In July 2024, he disposed of those claims, asserted in a first amended pleading, as well, saying that, “[d]espite being given leave to amend to establish ‘a plausible theory of unfairness or unlawfulness’ for its UCL claim, and to allege an independently wrongful act to support its intentional interference claim,” the committee has “failed.” He explained:
“Here, the alleged conduct does not rise to the level of being ‘immoral, unethical, oppressive, unscrupulous or substantially injurious to consumers.’ While political discrimination may fall under the umbrella of these terms, the Court must…focus on the business practice and the harms to the consumer….Having a small number of wanted emails diverted to spam on occasion is not ‘substantially injurious’ to Gmail users….While the practice did allegedly cause substantial monetary injury to the RNC, the Gmail users were not harmed in a similar way.”
Ninth Circuit’s View
Reviewing the case de novo, Sung, Friedland, and McKeown concluded that the RNC failed to allege a qualifying “special relationship” as required for its claim for negligent interference, saying:
“Several factors weigh against a special relationship.

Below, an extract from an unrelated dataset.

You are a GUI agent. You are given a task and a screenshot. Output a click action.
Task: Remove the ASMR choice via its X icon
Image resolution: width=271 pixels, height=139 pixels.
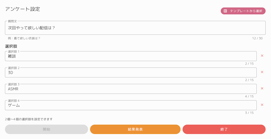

The RNC does not allege that it was a ‘specifically intended beneficiar[y]’ of Google’s transactions with its users….The RNC provides little certainty about the extent of any economic harm or the harm’s connection to Google’s conduct. And imposing a duty of care would risk deterring beneficial spam filtering activity—something that ‘outweigh[s]’ prevention of the limited harms asserted here.”
As to its unlawful discrimination claim under the Unruh Civil Rights Act, they wrote:
“To establish statutory standing in cases involving ‘an online business’ with which ‘the plaintiff did not actually transact,’ the plaintiff ‘must allege’ that it ‘visited the business’s website, encountered discriminatory terms, and intended to make use of the business’s services.’…RNC did not transact with Gmail, does not allege that it intended to sign up for Gmail services or that it encountered discriminatory terms, and does not allege that it was a user or prospective user of Gmail. Accordingly, the RNC cannot establish…standing.”
Continuing Misconduct
Noting that the group requested injunctive relief under California’s Unfair Competition Law, they remarked that “the RNC must plausibly allege ‘a threat of continuing misconduct.’ ” Saying that the committee had not done so, they reasoned:
“[T]he RNC alleges that any email diversion issue ‘stopped’ in October 2022, and it pleads no facts regarding a threat of future misconduct. ‘[U]nder California law,’ the RNC therefore ‘cannot receive an injunction.’ ”
The jurists added:
“Because its other claims fail, the RNC cannot sustain its remaining claim for intentional interference with prospective economic relations. It can point to no ‘independently wrongful act[s]’ proscribed by a ‘determinable legal standard,’ as required for liability to attach.”
Sec. 230 immunity was not addressed in the five-page opinion.
The case is Republican National Committee v. Google Inc., 24-5358.